Hello,
Is there any way to easily recover the basis functions on an element? I see that the transformation from reference element to global element can be obtained by element.GetTrafo(), and in the documentation the element is described as containing the shape functions, is there any way to quickly return them? Failing that, if I wan to implement them myself, are the basis functions used the traditional hat functions? (for example, in the case of order 2 on triangular faces, the P2 basis functions)
Best,
Ben Latham
Hi,
here is a small tutorial on how to implement your own basis functions:
https://docu.ngsolve.org/latest/i-tutorials/unit-9.1-C%2B%2BFE/CppExtension.html
NGSolve uses (for the H1 space) a hierarchical basis you can find the implementation in fem/h1hofe_impl.hpp
a good reference for this is here: Institute of Numerical Mathematics - PhD theses
Thank you very much for the prompt response and the references. I take it then that there is no way within the existing code to retrieve the basis functions in a way where they can be evaluated, either in the reference element or the global space?

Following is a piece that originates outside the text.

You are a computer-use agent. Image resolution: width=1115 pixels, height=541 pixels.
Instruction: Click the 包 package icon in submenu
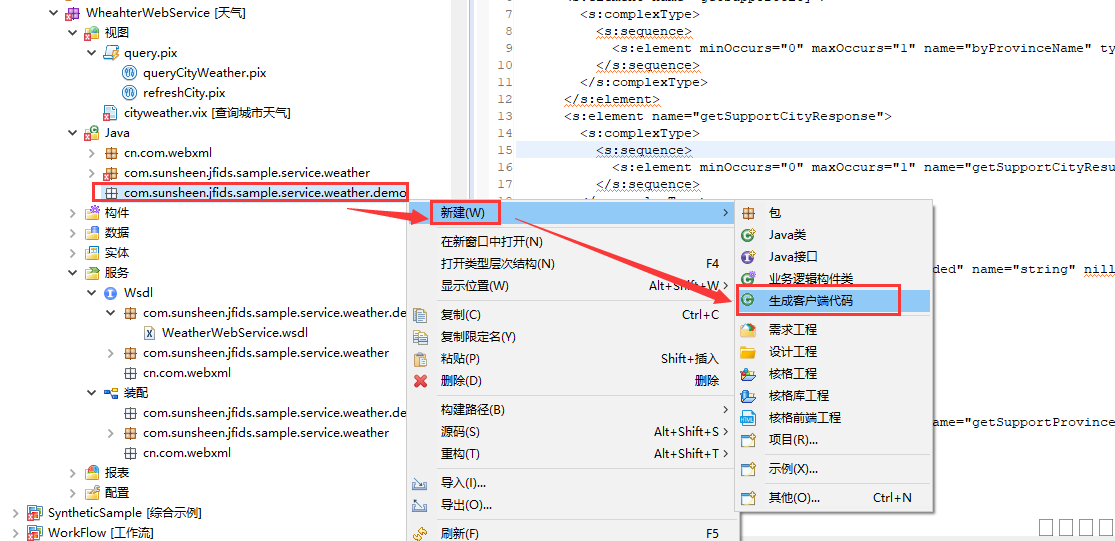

Ah yes, you can create a mesh just containing the reference element and set a gridfunction to unit vectors and evaluate it. Is that what you mean? Also in the tutorial is how to draw the single basis functions by setting gf to unit vectors.
The finite element space can create a finite element, which can be evaluated from Python, in reference coordinates.
If you have global coordinate, you first have to find the element-nr and local coordinates.
fes = H1(mesh, order=2)
fe = fes.GetFE(ElementId(VOL,0))
print (fe.CalcShape(x=0,y=0))
mp = mesh(x=0.2,y=0.2) # find element nr and local coordinates
el = fes.GetFE(ElementId(VOL, mp.nr)) # create finite element
el.CalcShape(x=mp.pnt[0], y=mp.pnt[1]) # eval shape function vector
Thank you so much, this is very helpful!